Hong Kong is filled with hidden gems at every corner and there are plenty of destinations awaited to be explored. If you wish to immerse yourself in art, local culture and cuisine to heritage and history, West Kowloon will be the best place to visit.
It’s no secret that Hong Kong offers many exciting destinations to visit and the West Kowloon Cultural District is one of them.
Famously known for being the art and culture hub of Hong Kong, the emerging neighbourhood connects the traditional craftsmanship, historic buildings, authentic dining and shopping experiences in the city to the new bustling energy of an international art and culture district.
In an effort to promote this up-and-coming neighbourhood, The Hong Kong Tourism Board (HKTB) recently launched a “West Kowloon” neighborhood campaign, after featuring popular promotions “Old Town Central” and “Sham Shui Po – Every Bit Local” in the “Hong Kong Neighbourhoods” campaign.
The programme brings to light the district’s rich heritage and vibrant street life in Yau Ma Tei and Jordan along with two new world-class museums – M+ and the Hong Kong Palace Museum as well as other museums in the West Kowloon Cultural District (WKCD), including Hong Kong Museum of Art (HKMoA).
Established in 1962, HKMoA is the first public art museum in the city, now custodian of an art collection of over 17,000 items, including sculptures, paintings, teaware, and calligraphy, representing the unique cultural legacy of Hong Kong’s connection across the globe. Running along the Kowloon side of Victoria Harbour, the stylish building covers 10,000 sq m of exhibition space, with 12 high-ceiling galleries and plenty of onsite dining options.

### Data entries
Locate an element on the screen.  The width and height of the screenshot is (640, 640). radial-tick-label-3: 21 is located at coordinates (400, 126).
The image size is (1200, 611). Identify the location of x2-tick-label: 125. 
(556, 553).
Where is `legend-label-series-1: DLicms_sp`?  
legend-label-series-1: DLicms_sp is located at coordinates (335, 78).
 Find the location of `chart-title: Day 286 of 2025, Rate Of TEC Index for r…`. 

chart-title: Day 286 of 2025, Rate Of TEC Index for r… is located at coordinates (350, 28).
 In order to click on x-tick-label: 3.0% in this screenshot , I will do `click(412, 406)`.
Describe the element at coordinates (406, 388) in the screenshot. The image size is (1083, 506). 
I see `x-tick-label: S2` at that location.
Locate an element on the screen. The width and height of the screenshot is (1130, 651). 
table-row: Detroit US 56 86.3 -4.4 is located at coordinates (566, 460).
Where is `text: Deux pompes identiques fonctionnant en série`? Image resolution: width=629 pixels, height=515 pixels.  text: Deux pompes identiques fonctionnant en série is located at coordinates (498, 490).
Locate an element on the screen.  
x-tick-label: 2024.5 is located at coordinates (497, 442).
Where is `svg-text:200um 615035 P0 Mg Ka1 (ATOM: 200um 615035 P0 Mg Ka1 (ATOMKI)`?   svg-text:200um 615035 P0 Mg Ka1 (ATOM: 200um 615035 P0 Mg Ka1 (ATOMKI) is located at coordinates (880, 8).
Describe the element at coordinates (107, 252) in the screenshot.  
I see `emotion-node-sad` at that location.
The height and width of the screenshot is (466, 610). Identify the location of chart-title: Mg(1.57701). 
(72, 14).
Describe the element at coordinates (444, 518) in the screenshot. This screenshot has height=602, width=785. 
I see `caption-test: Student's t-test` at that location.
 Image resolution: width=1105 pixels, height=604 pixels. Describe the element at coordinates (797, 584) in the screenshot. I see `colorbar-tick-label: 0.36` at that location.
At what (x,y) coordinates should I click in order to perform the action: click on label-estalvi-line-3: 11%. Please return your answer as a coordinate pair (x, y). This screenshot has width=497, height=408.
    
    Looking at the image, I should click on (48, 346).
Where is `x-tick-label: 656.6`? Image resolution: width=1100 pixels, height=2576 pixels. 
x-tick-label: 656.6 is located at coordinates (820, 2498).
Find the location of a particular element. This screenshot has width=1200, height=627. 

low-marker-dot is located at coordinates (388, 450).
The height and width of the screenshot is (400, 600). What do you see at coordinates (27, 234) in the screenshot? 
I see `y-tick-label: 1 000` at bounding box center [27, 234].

### PROMPT A
Based on the West Kowloon passage, decide whether each statement agrees with it, answering yes or no and quoting the words that settle it: (i) HKMoA was established in 1962; (ii) HKMoA's collection holds fewer than 10,000 items; (iii) the HKTB's "West Kowloon" campaign came before its "Old Town Central" promotion.
### PROMPT B
In the listing, swap "coordinate pair" for "pair of numbers" in the lines starting with the one that contains "Describe the element at coordinates (444, 518)" and going on through the one that contains "Looking at the". Reproduce only those lines, leaving everything else unchanged.
The West Kowloon passage and the listing are independent of each other.

### EXERCISE RESPONSE A
(i) Yes: "Established in 1962, HKMoA is the first public art museum in the city"
(ii) No: "now custodian of an art collection of over 17,000 items"
(iii) No: "recently launched a “West Kowloon” neighborhood campaign, after featuring popular promotions “Old Town Central” and “Sham Shui Po – Every Bit Local”"

### EXERCISE RESPONSE B
Describe the element at coordinates (444, 518) in the screenshot. This screenshot has height=602, width=785. 
I see `caption-test: Student's t-test` at that location.
 Image resolution: width=1105 pixels, height=604 pixels. Describe the element at coordinates (797, 584) in the screenshot. I see `colorbar-tick-label: 0.36` at that location.
At what (x,y) coordinates should I click in order to perform the action: click on label-estalvi-line-3: 11%. Please return your answer as a pair of numbers (x, y). This screenshot has width=497, height=408.
    
    Looking at the image, I should click on (48, 346).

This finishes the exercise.